During analysis of its Google Adwords campaigns last November, rival file-sharing service Intralinks found that a number of Dropbox ‘share’ links (which are intended for a limited audience) may be disclosed to third-parties. In fact, sensitive files, such as mortgage records, have been found using these public links. Dropbox denied the issue at the time.
Now however, the service has now disabled access and said that it will be implementing a patch to prevent shared links from being exposed from now on—thus admitting that the vulnerability was very real.
This problem may be soon-to-be patched, but the lesson for users is the same: be aware of what is being shared in the cloud using consumer-grade applications—many of which don’t have appropriate levels of security for corporate use.
The latest European Cloud Adoption and Risk report from Skyhigh Networks, a cloud visibility company that evaluates and ranks the security credentials of services like Box, Dropbox and Intralinks, found that only 9% of the cloud services in use provide enterprise-grade security capabilities, while the remaining 91% pose medium to high security risks. Only 1% of the cloud services in use offer both enterprise-grade security capabilities and store data within Europe’s jurisdictional boundaries, while the remaining 99% store data where data privacy laws are less stringent, creating data privacy and data residency concerns.
“This story serves as further proof, as if it were needed, that businesses need to be better aware of their risk profile when it comes to sensitive data and cloud security – as these kinds of files should never be made available to the public,” said Charlie Howe, EMEA director for Skyhigh Networks, in an email.
He added, “If a business is sharing confidential information such as mortgage records, is using cloud services and cannot guarantee that it is protecting this data from unauthorized access, it really doesn’t have a grip on its IT security, or the cloud for that matter.”

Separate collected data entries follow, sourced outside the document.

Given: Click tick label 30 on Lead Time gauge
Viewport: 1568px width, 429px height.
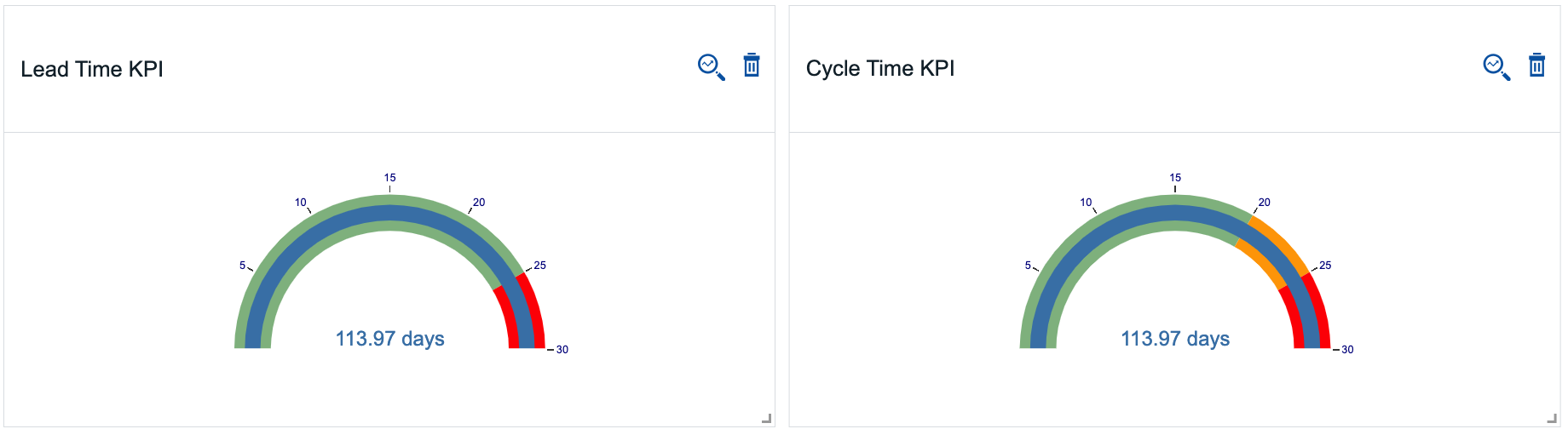Looking at the screenshot, I should (x=562, y=350).
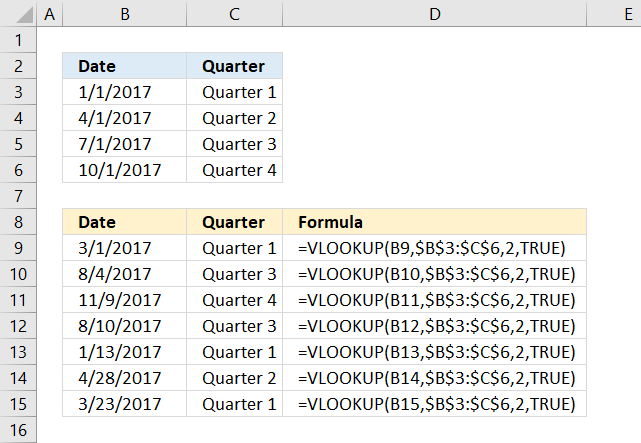Screen dimensions: 641x443
Task: Click the date 4/28/2017
Action: click(x=125, y=378)
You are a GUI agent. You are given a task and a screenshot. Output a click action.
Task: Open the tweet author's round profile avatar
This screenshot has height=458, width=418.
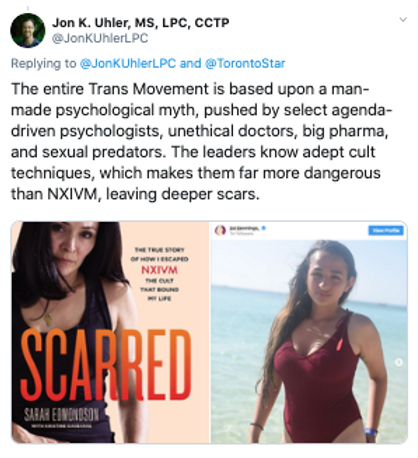pos(27,30)
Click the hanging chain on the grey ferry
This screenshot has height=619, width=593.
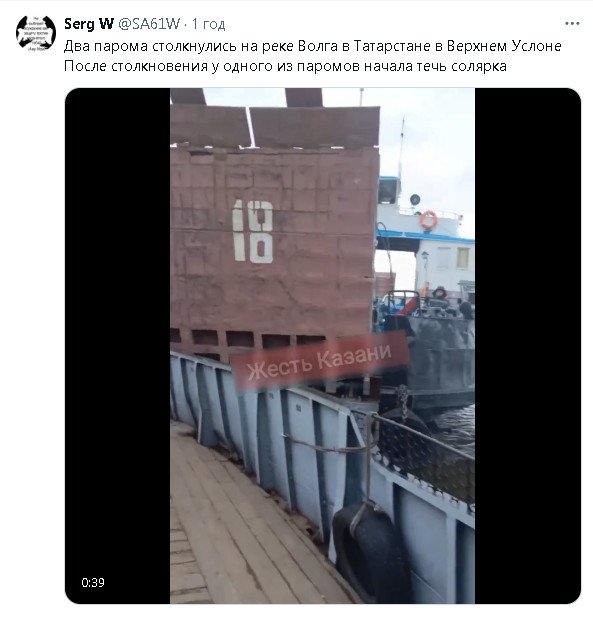403,400
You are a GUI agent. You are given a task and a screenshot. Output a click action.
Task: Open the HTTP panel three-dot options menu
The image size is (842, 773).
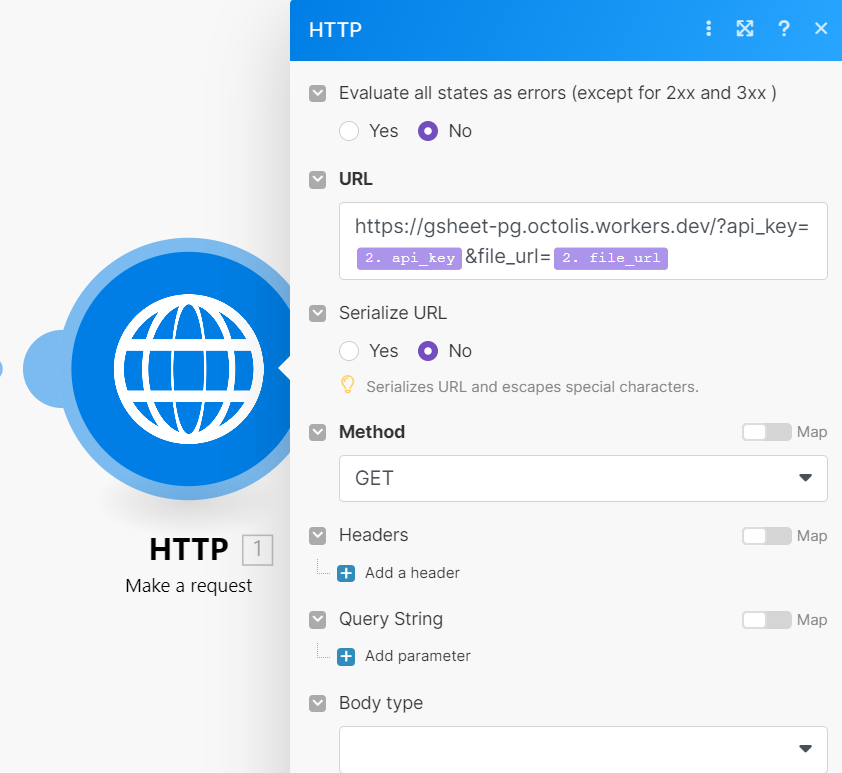click(708, 28)
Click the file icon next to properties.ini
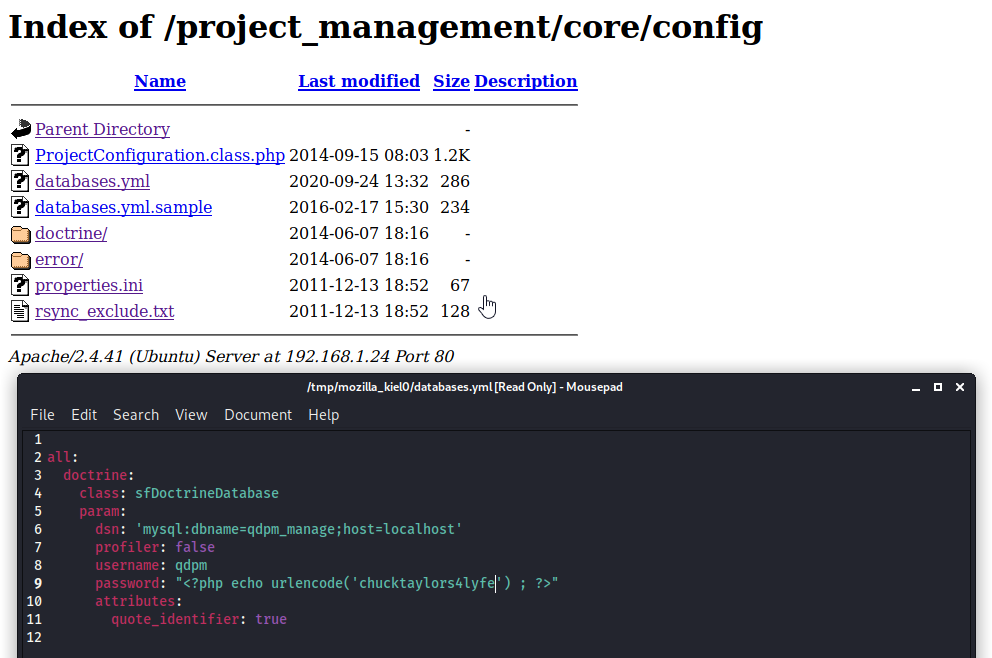The image size is (992, 658). 20,285

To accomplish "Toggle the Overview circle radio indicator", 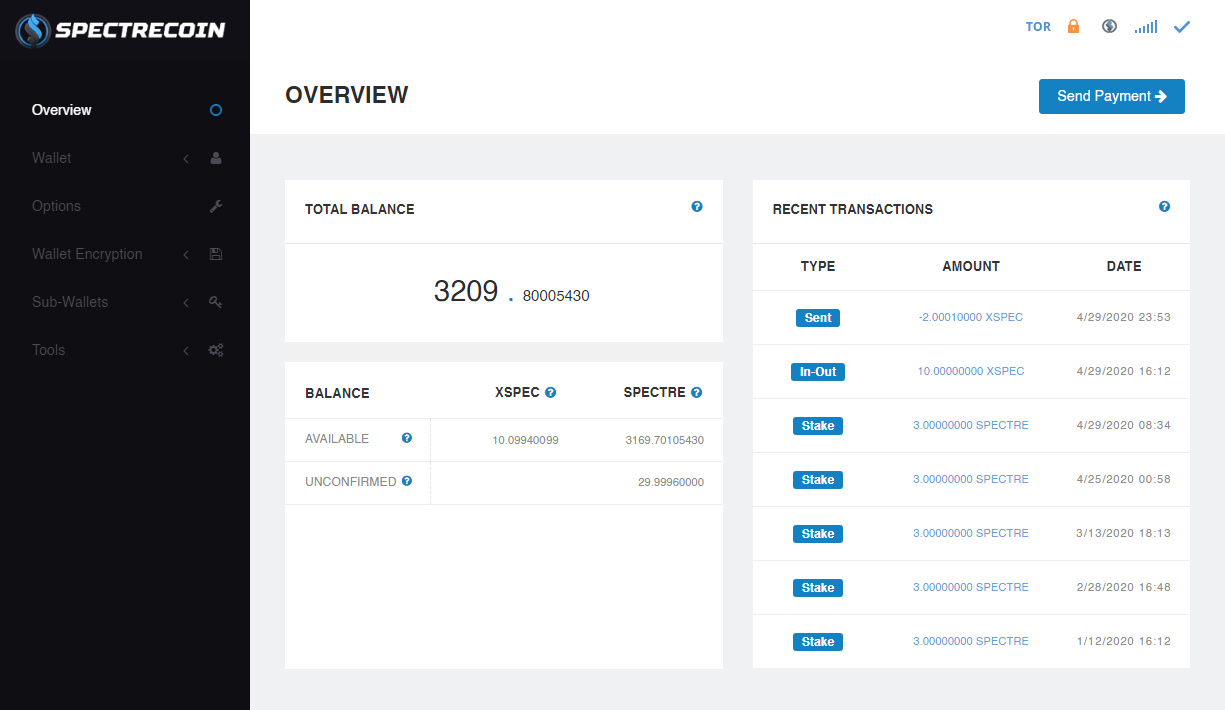I will pos(215,110).
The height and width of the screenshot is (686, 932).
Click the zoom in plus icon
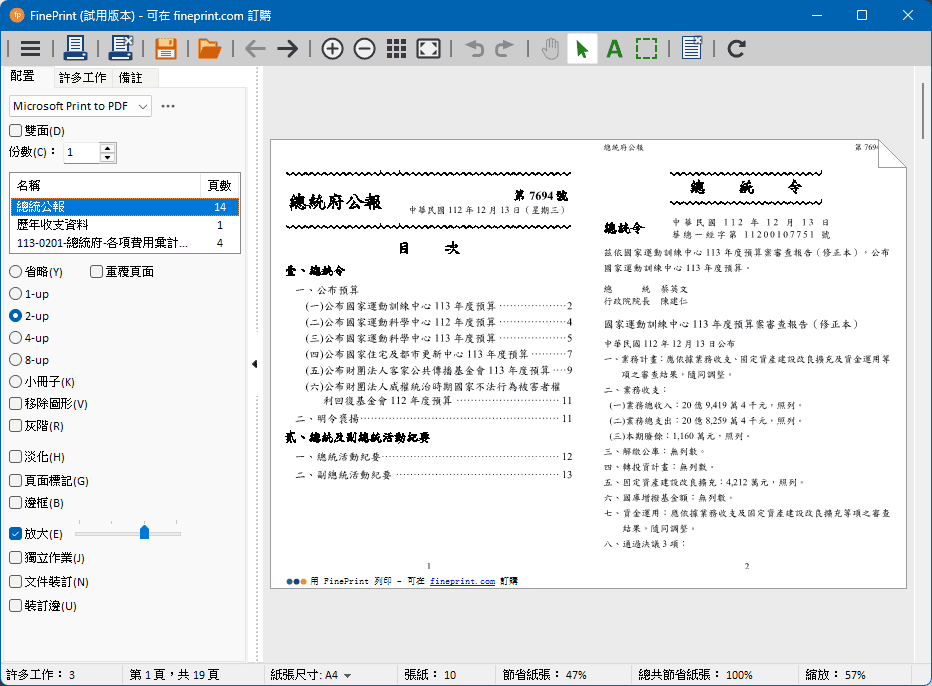[332, 48]
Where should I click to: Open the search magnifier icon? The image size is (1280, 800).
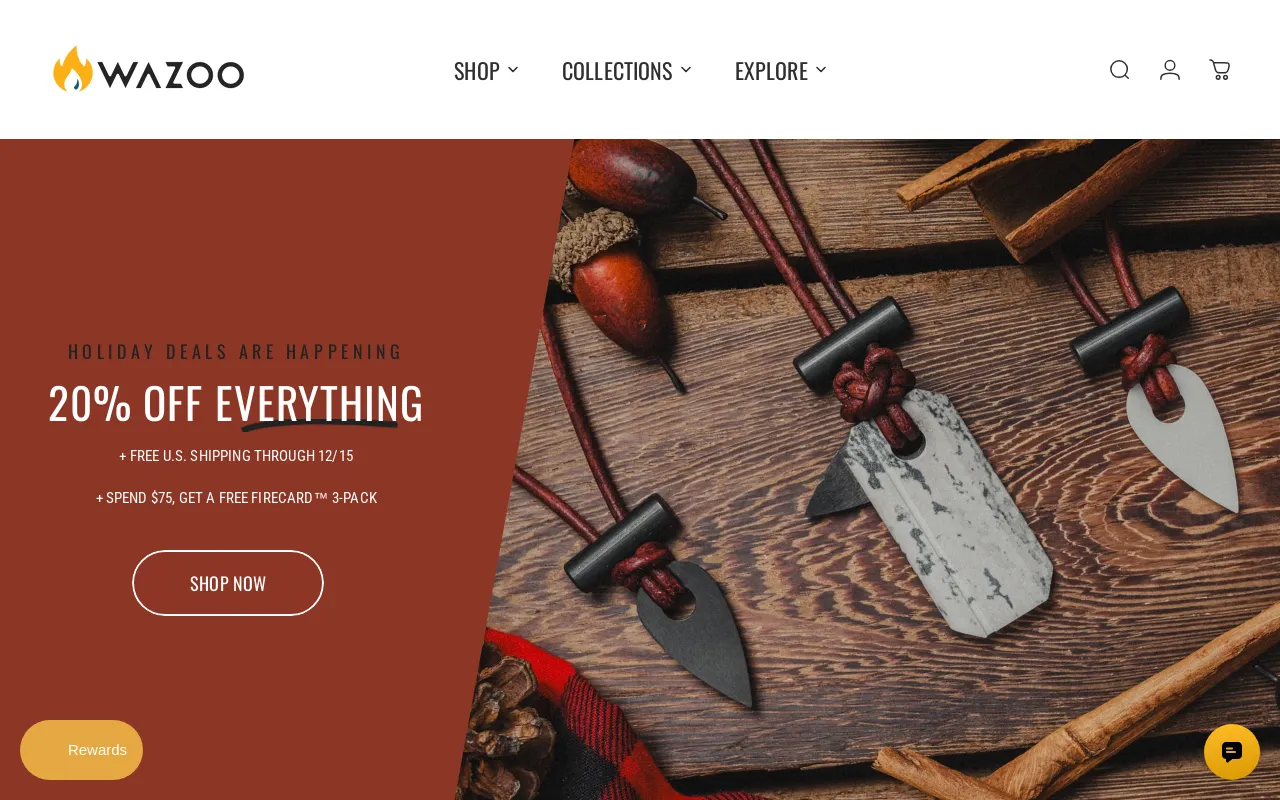tap(1119, 70)
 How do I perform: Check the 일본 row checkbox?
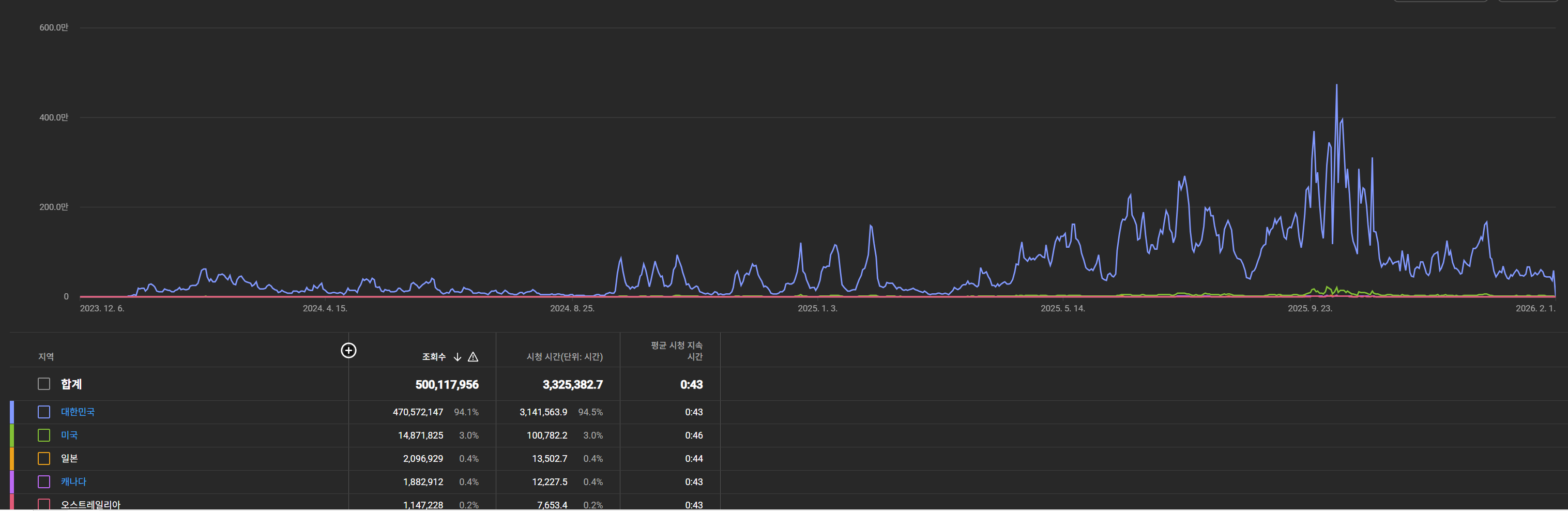(44, 458)
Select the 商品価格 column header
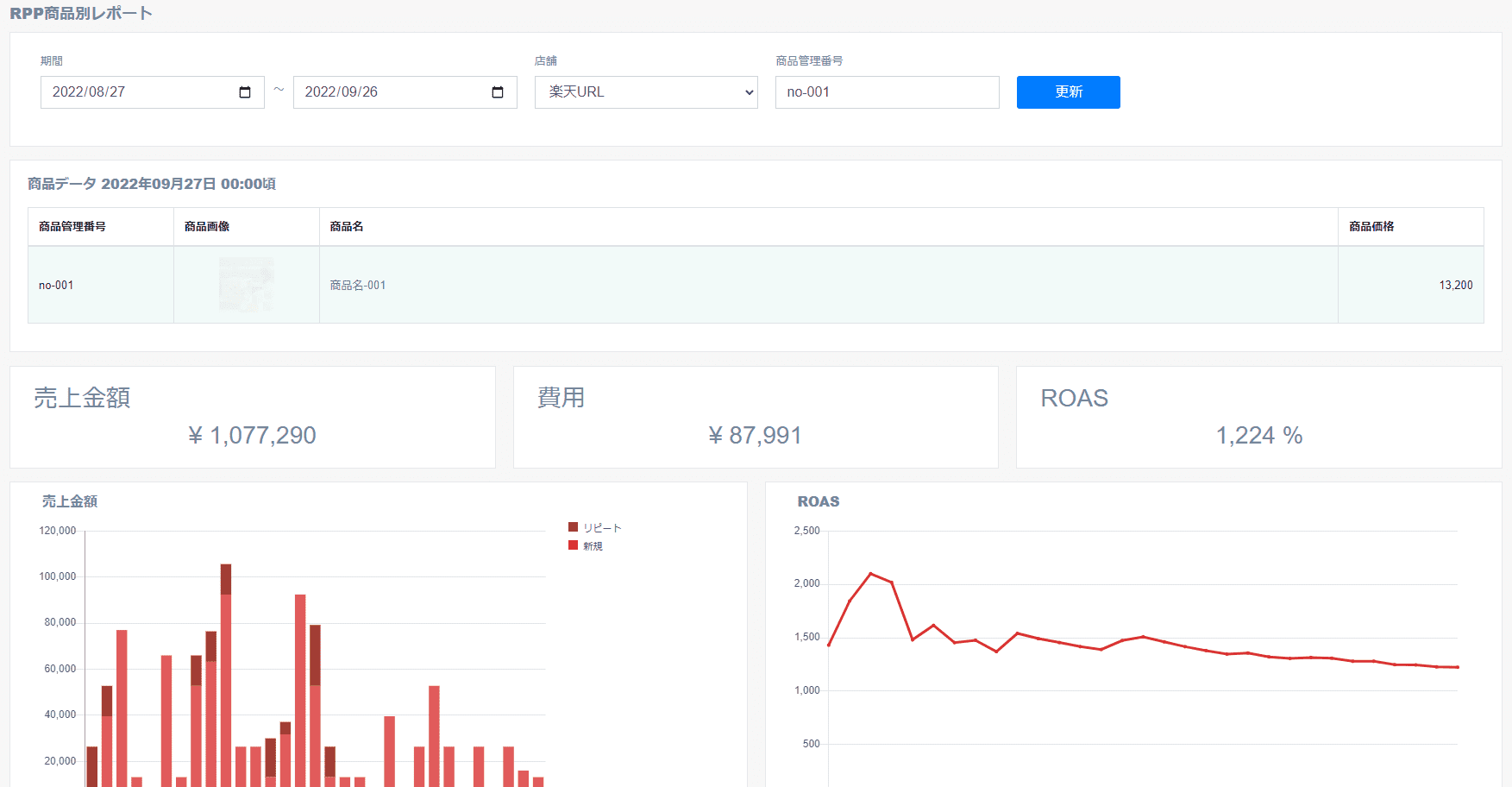This screenshot has height=787, width=1512. [1371, 226]
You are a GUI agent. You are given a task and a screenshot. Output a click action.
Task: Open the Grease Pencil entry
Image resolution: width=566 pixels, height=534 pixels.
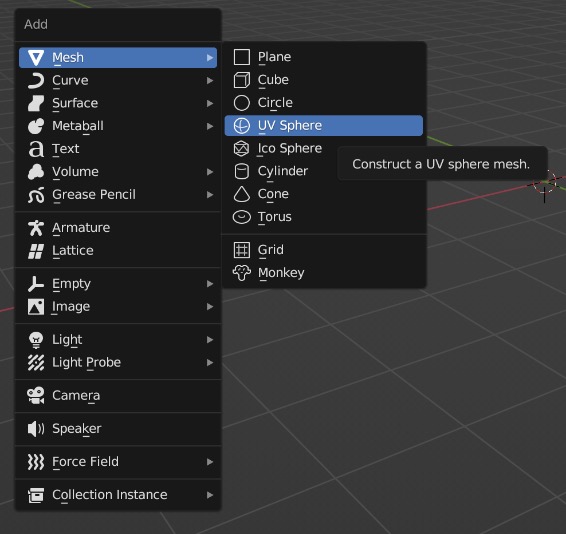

Skyhigh found that Box does in fact have a number of settings that would eliminate this specific vulnerability, as does Dropbox for Business – however, the free version of Dropbox does not. Yet, in its report, it discovered that Dropbox is one of the most popular cloud services in use in the UK. Dropbox for Business on the other hand has yet to register on the top 10 list.
“The fact that businesses still use free file-sharing applications when secure, enterprise-ready alternatives exist really beggars belief,” Howe said. “The companies most affected by this vulnerability will be those with poor visibility into how sensitive content is shared in the cloud. Modern enterprises should consider careful and diligent cloud service monitoring as a necessity in today’s IT security climate. Those which don’t will continue to find their data, their reputation and their business exposed.”
For instance, the free version of Dropbox has a loophole that users should be aware of: if a user enters a shared link into a search engine, it becomes discoverable, and the search engine can pass that link on to ad partners.
“This is well known and we don’t consider it a vulnerability,” the company said in the blog. “We urge everyone to be careful about providing shared links to third parties like search engines.”
As far as the other flaw, Dropbox said that in addition to disabling the share function for now until the patch becomes available, it is working to restore links that aren’t susceptible to the vulnerability. In the meantime, as a workaround, users can re-create any shared links that have been turned off.